Nick Domoney, event producer, said he was pleased with the growth the event has seen since last year.
“We had 12 acts last year in a backyard. Now we have 24,” Domoney said. “The first time around we did it all out of our own pockets, with some donations.”
The event was inspired by the similarly named South by Southwest festival in Austin, Texas, which began in 1987.
“The name is in the same spirit as Manhattan being called the Little Apple, or bringing the energy of these larger places to Manhattan,” Domoney said.
Tickets gave participants full-day access to the two stages set up in the Bluemont Hotel’s top-level event area. The musicians were accompanied by local catering and art vendors.

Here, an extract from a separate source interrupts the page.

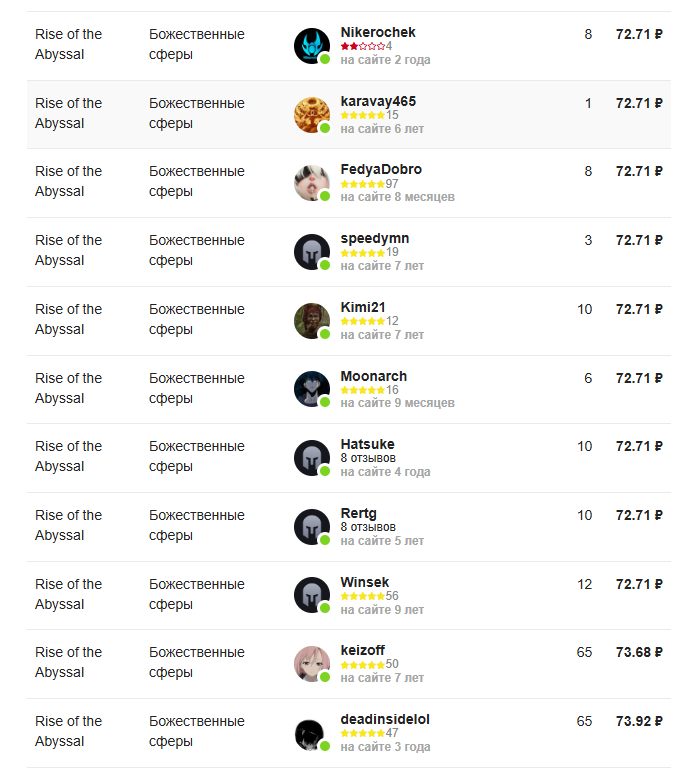Click Moonarch's dark anime avatar
Screen dimensions: 699x774
[311, 389]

Taylor McFall, event producer, said using the Bluemont Hotel as the festival’s venue was successful.
“We could not be happier with the Bluemont,” McFall said. “For a newer festival taking place at a venue of this level, [the Bluemont] really helped out and took a lot of the burden off of us. Really, all of our sponsors have been incredible.”
Although the festival took place at the same time as Kicker Country Stampede, an annual country music festival in Manhattan, Katie Smith, event producer, said the local music is what attracted audiences to MXMW.
“We created all of it to support the local musicians, kind of in opposition to Stampede, which brings in huge acts from all over,” Smith said. “At Mid by Midwest, you’re going to find all sorts of local music, from country to R&B to metal to singer-songwriter to jazz, really everything.”
Cody Brummet, Manhattan resident, played in the festival as guitarist for two of the bands, Starving in Style and Jade Archetype. Brummett pointed out the eclectic nature of the festival.
“I played as part of two bands of two different styles,” Brummet said. “Starving in Style is alternative grunge. Jade Archetype is soulful rock. These are pretty distinct sounds that probably aren’t heard too much in the area unless brought together at a festival like this.”
In addition to the collective styles the festival allowed, Brummett also commended the platform that the festival created.
“It’s been a lot of exposure to new crowds and audiences and interacting with locals,” Brummett said. “It’s more than just music. There are local art vendors and dances that get a place to be seen. We’ve seen all walks of life coming in and out of the festival.”
Smith said she considered this year’s festival a success and is already looking forward to next year.
“The hope for the future is for [Mid by Midwest] to get bigger every year,” Smith said. “We had a backyard and a porta-potty last time around. Next time around we hope to see even more sponsors, more acts, maybe even a taller building. But most of all, a bigger local crowd.”
McFall hopes that the success of this year’s festival will further boost the morale of other local acts.
“The biggest impact of the festival is the moral boost to the scene,” McFall said. “It’s a proof of concept to have a successful event based solely around Manhattan bands. That’s evidenced by the number of people that came and bought tickets, merchandise and even donations to the bands. To me, that’s proof that there is a hunger for live music in Manhattan.”